Stored data entries:
◇ ◇ ◇ ◇ ◇

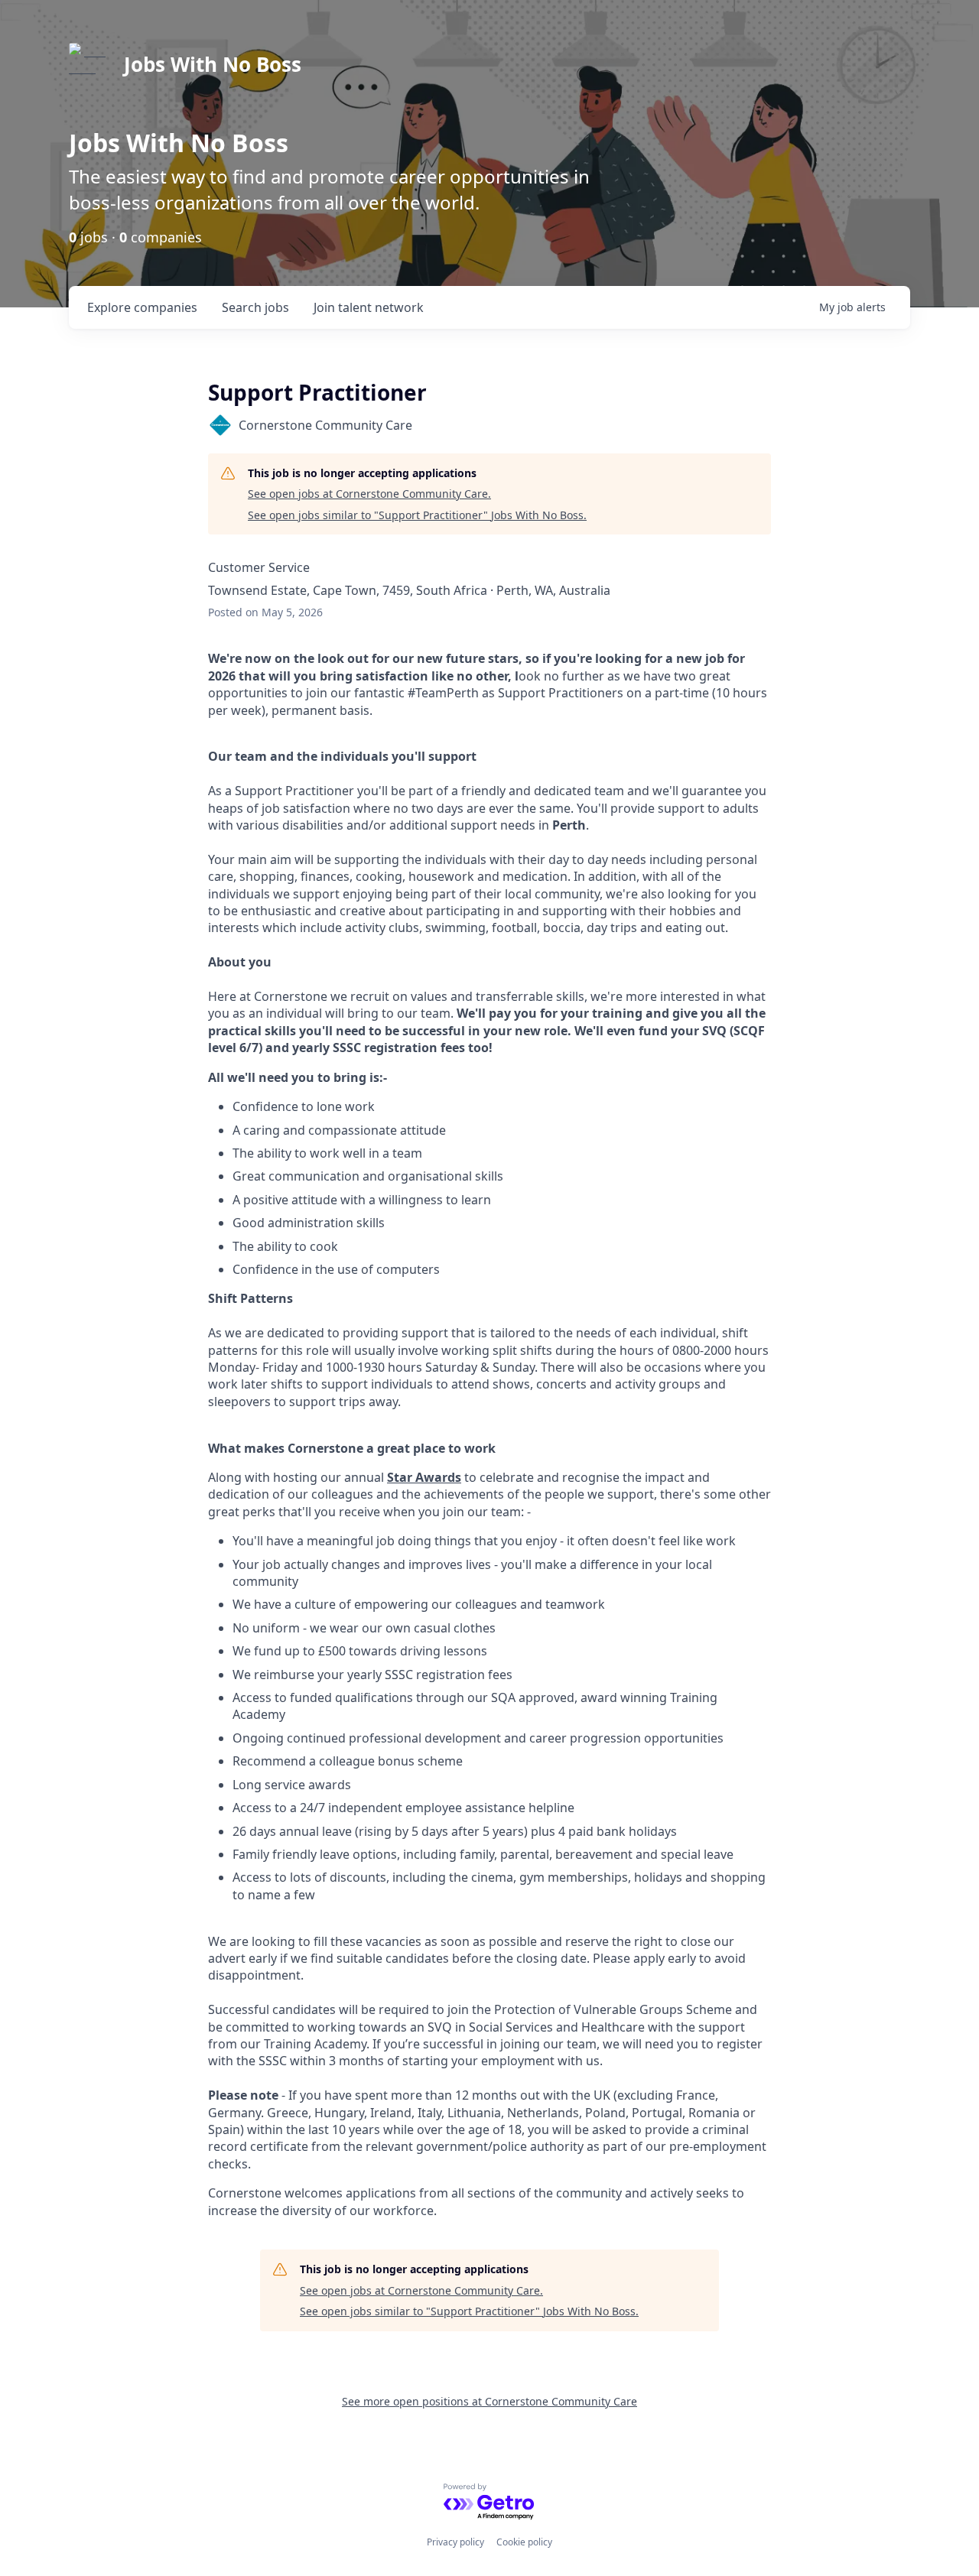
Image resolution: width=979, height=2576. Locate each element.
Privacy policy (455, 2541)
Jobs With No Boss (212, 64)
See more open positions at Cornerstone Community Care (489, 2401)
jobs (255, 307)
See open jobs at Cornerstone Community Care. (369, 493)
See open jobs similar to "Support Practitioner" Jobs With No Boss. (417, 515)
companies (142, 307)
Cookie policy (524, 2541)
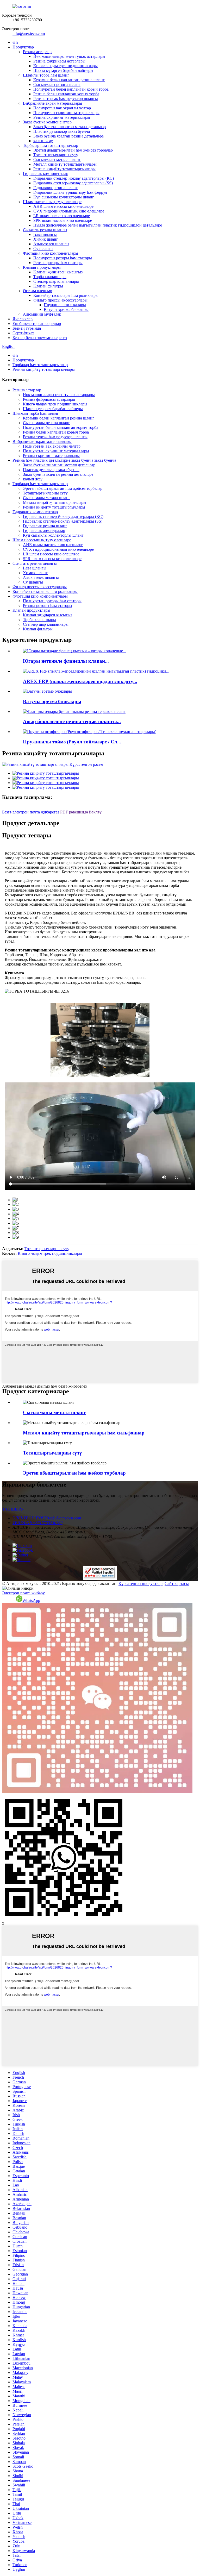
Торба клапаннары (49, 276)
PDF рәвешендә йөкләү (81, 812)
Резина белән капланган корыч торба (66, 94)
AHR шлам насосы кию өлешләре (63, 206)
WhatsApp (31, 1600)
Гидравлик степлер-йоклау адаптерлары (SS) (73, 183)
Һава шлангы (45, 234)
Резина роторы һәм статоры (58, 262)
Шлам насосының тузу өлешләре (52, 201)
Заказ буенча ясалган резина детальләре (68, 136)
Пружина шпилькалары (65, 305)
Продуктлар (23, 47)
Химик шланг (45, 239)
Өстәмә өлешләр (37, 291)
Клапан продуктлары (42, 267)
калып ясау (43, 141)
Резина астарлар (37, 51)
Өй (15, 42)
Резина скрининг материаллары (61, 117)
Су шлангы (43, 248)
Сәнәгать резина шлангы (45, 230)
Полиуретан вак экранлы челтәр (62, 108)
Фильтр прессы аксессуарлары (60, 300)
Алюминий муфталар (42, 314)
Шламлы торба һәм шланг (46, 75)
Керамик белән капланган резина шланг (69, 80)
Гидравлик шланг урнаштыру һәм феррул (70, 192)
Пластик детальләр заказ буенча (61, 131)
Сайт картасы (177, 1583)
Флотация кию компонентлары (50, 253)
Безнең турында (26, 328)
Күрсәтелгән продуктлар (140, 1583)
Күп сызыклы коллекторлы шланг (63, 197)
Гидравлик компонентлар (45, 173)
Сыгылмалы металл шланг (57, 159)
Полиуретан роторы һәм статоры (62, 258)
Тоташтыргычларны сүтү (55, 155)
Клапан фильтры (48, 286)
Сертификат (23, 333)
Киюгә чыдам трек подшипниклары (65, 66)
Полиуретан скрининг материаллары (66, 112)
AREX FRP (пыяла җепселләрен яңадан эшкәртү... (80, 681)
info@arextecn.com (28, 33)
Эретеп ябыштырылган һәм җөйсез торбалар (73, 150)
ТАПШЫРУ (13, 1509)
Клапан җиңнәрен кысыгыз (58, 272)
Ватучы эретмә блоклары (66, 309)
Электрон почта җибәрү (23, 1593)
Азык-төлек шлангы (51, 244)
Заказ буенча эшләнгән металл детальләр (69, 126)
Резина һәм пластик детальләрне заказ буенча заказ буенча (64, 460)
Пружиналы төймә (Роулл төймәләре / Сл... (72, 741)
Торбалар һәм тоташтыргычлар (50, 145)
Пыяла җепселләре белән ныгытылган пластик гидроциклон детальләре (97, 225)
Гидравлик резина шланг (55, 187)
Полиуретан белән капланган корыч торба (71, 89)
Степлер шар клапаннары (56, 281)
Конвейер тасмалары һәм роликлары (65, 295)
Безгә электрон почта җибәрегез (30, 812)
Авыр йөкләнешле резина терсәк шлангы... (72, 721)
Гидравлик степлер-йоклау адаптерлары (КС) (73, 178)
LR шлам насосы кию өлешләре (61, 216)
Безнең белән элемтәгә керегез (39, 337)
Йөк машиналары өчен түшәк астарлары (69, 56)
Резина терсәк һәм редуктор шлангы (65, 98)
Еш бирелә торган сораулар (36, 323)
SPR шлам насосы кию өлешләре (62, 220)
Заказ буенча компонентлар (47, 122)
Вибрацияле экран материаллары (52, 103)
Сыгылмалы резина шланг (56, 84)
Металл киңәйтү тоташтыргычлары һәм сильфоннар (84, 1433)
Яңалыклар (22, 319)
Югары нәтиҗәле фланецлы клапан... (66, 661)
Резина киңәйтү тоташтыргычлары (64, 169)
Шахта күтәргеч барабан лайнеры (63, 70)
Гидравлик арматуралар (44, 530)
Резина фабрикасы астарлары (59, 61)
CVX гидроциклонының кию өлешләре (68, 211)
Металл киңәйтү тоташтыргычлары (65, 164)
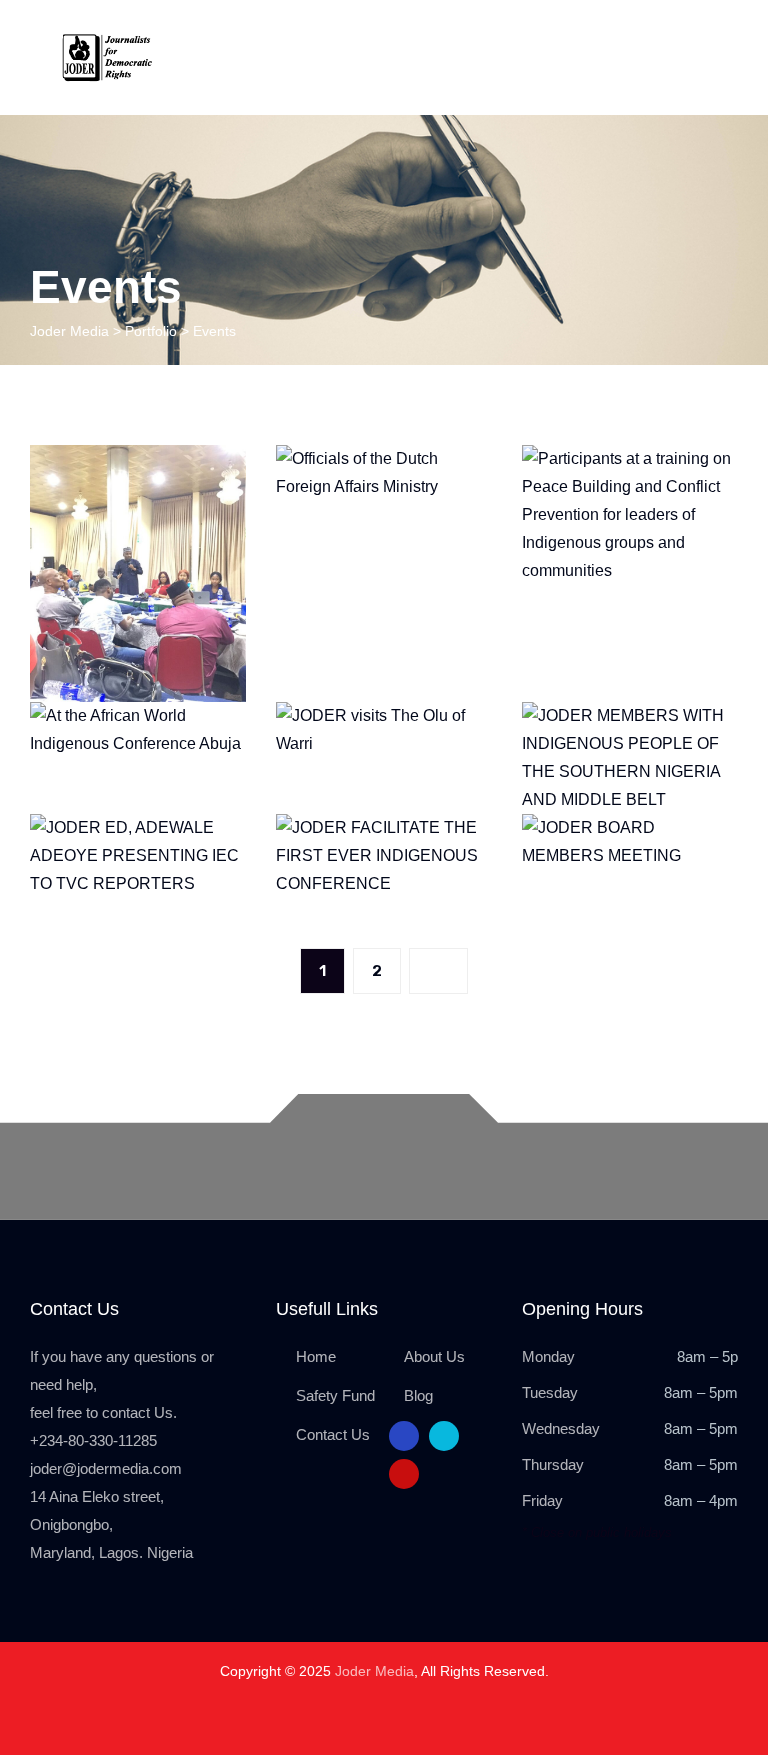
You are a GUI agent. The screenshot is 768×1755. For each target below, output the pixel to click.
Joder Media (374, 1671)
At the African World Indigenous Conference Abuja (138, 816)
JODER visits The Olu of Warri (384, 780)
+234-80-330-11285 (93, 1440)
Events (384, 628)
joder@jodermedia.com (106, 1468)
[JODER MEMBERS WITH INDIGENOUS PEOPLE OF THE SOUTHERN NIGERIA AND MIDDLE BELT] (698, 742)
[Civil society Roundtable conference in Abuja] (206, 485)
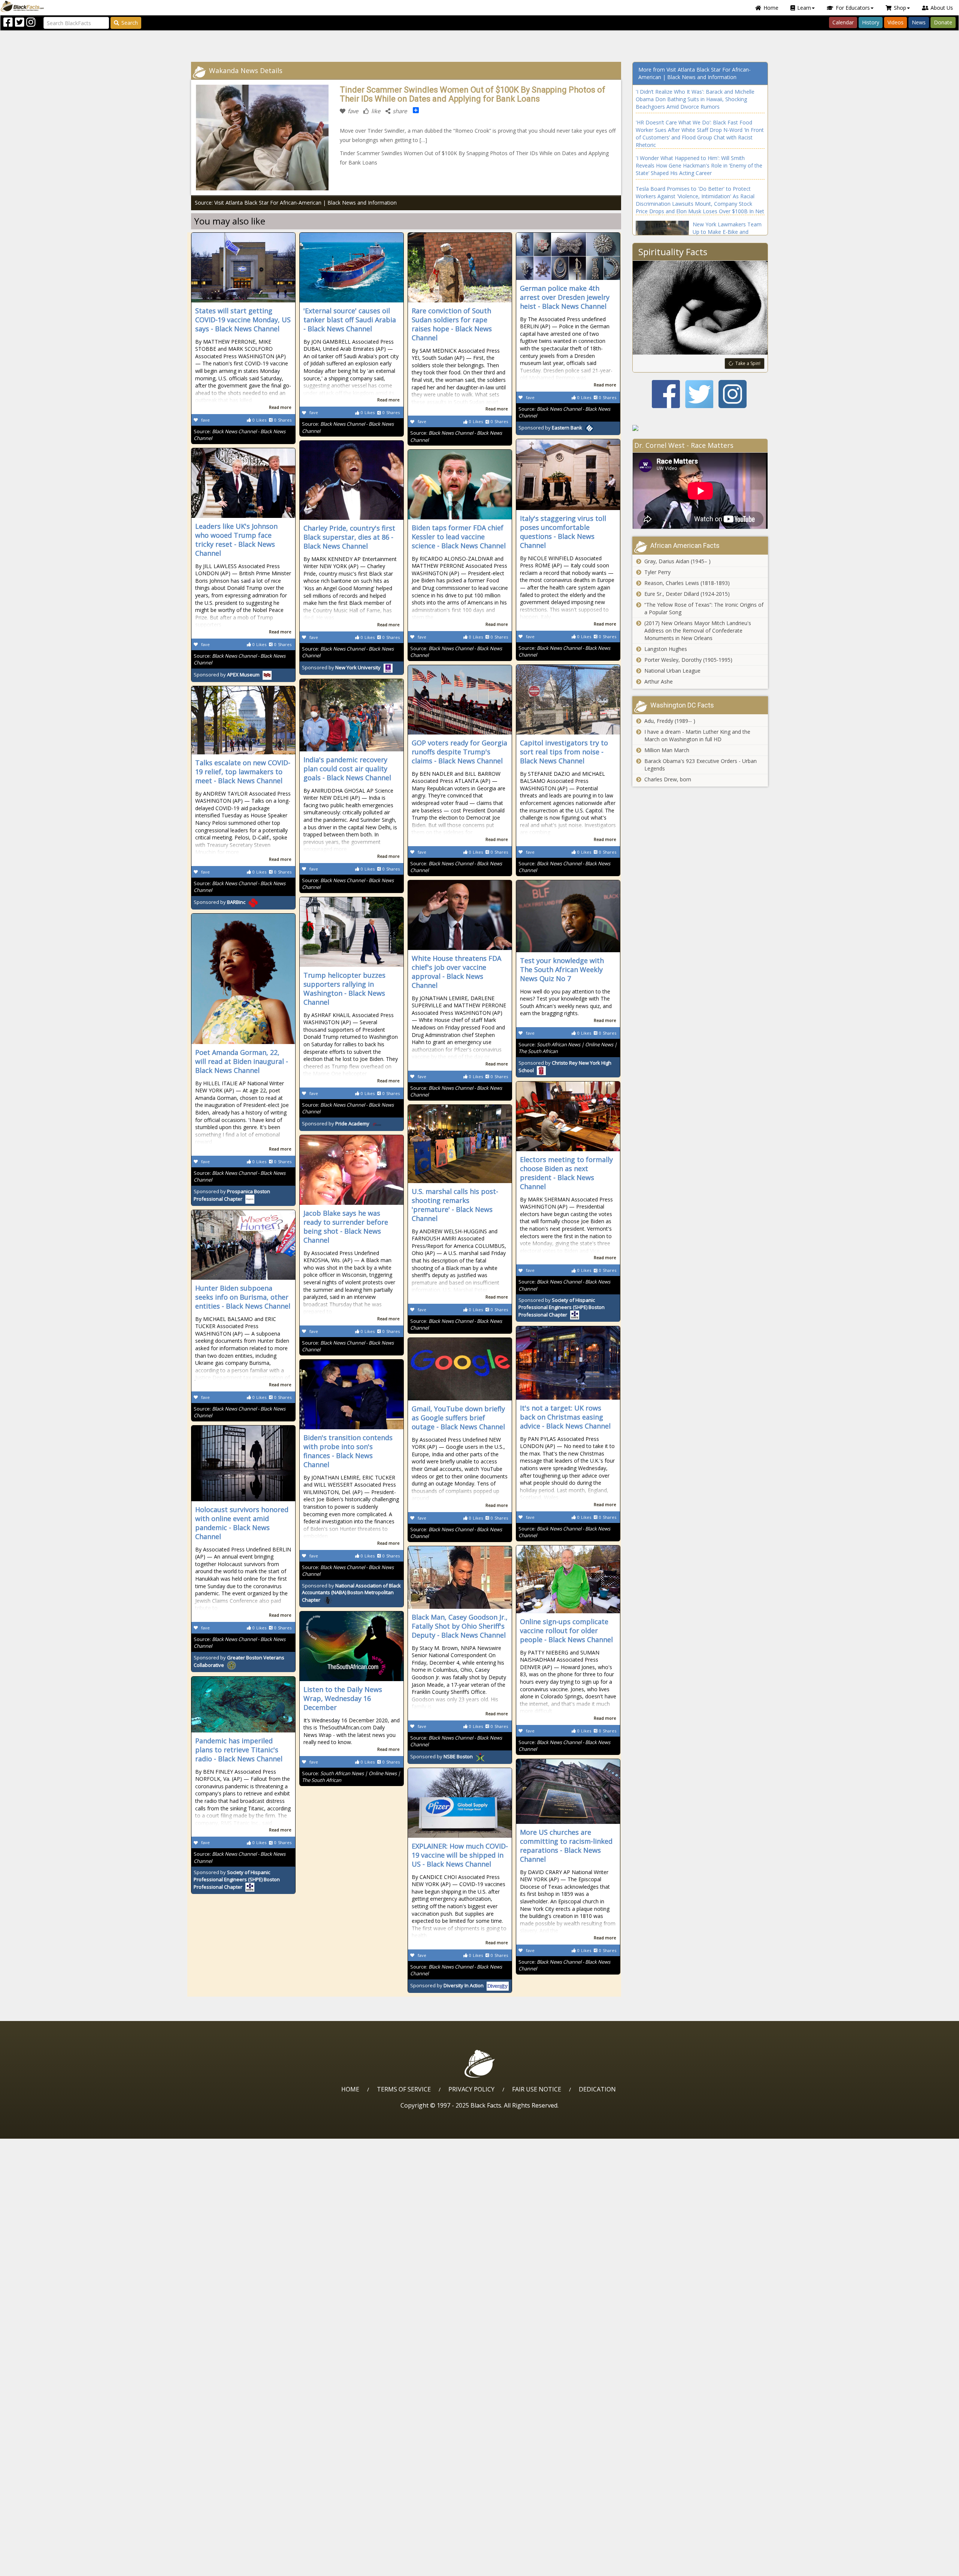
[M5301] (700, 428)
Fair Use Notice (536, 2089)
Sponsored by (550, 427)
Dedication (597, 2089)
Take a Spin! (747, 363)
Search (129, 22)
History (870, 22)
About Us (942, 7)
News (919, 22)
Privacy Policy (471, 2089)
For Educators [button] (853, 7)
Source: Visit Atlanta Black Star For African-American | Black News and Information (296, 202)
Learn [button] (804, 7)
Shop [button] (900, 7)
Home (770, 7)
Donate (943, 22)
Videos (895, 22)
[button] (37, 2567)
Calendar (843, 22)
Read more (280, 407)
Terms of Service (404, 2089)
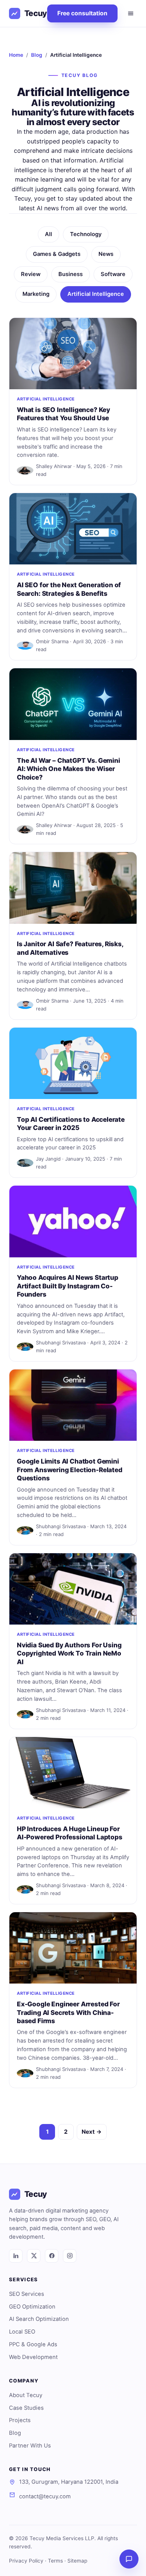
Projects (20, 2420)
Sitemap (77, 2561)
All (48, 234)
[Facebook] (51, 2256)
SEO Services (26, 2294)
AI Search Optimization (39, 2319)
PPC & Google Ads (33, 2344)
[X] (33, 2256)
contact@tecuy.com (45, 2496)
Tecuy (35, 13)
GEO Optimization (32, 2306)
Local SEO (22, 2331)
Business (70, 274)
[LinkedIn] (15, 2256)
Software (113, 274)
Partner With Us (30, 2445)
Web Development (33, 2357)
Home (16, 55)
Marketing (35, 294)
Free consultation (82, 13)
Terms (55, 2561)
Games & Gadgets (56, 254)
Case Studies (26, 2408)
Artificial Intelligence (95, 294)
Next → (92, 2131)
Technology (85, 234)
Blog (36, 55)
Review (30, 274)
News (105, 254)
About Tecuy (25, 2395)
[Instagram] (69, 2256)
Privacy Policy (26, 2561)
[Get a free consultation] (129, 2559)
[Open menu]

◇ ◇ ◇ ◇ ◇

Work task. Filter the records for the string "корыч" and copy every line that holds it.

Answer to this task.
Резина белән капланган корыч торба (66, 94)
Полиуретан белән капланган корыч торба (71, 89)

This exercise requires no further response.